§ Data listing
========================================

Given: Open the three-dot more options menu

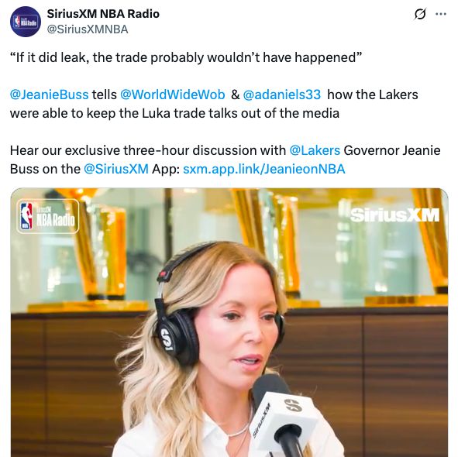Looking at the screenshot, I should click(441, 14).
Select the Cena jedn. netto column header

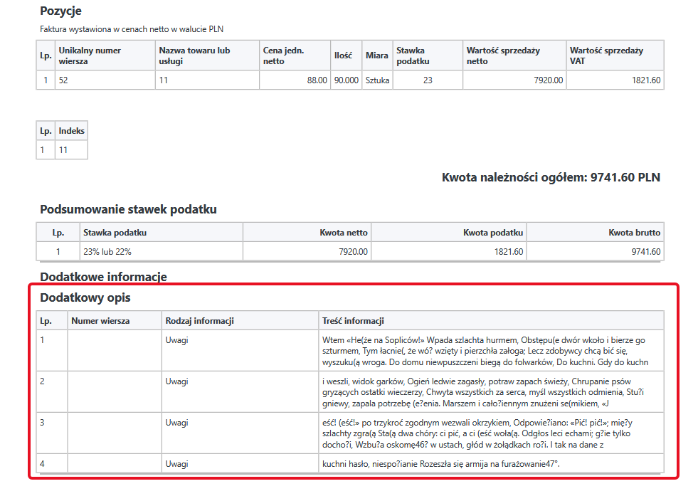pyautogui.click(x=295, y=56)
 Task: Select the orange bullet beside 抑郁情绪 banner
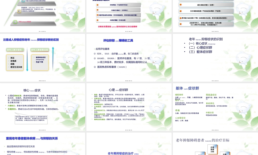97,5
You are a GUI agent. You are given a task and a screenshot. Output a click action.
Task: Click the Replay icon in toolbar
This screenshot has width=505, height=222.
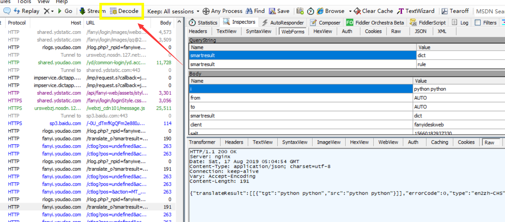point(17,11)
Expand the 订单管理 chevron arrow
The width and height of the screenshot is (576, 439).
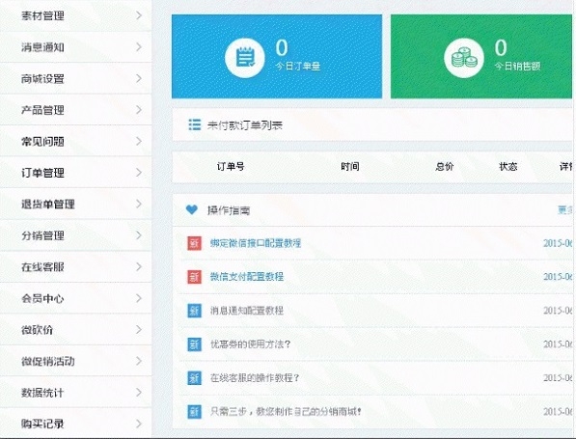pyautogui.click(x=139, y=173)
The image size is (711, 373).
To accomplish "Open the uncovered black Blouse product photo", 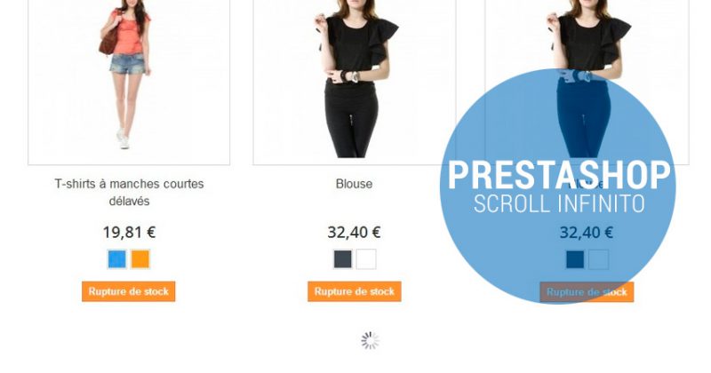I will tap(354, 82).
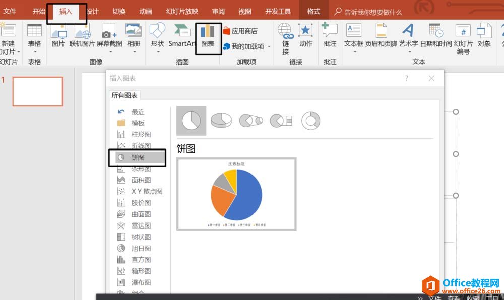Click the Chart (图表) icon in ribbon
The image size is (504, 300).
pos(207,36)
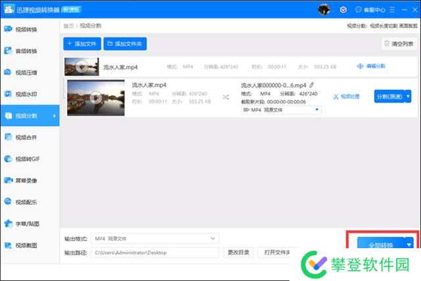This screenshot has width=421, height=281.
Task: Play the top 流水人家.mp4 thumbnail preview
Action: [x=81, y=66]
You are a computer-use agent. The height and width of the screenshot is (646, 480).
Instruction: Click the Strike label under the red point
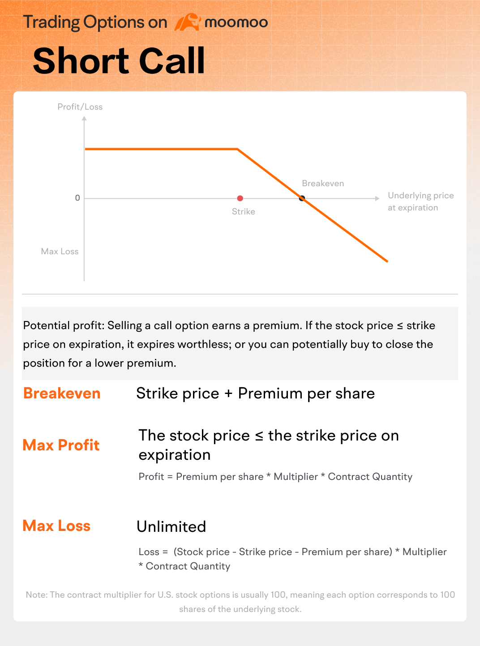click(244, 211)
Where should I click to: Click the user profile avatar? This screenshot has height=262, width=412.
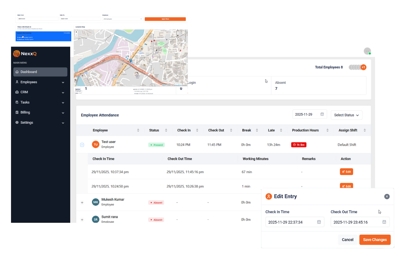point(367,51)
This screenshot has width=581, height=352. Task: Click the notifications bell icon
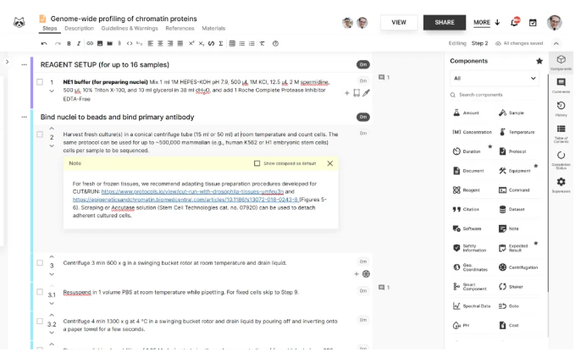pos(515,22)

========================================

§ Task to complete
Exact repeat of the material above: every line from the one with "This screenshot has width=505, height=222." through the one with "The image size is (711, 373).", endpoints included, and nothing more. No pictures.

§ Answer below
This screenshot has width=505, height=222.
point(17,11)
Expand the 订单管理 chevron arrow
The width and height of the screenshot is (576, 439).
pyautogui.click(x=139, y=173)
The image size is (711, 373).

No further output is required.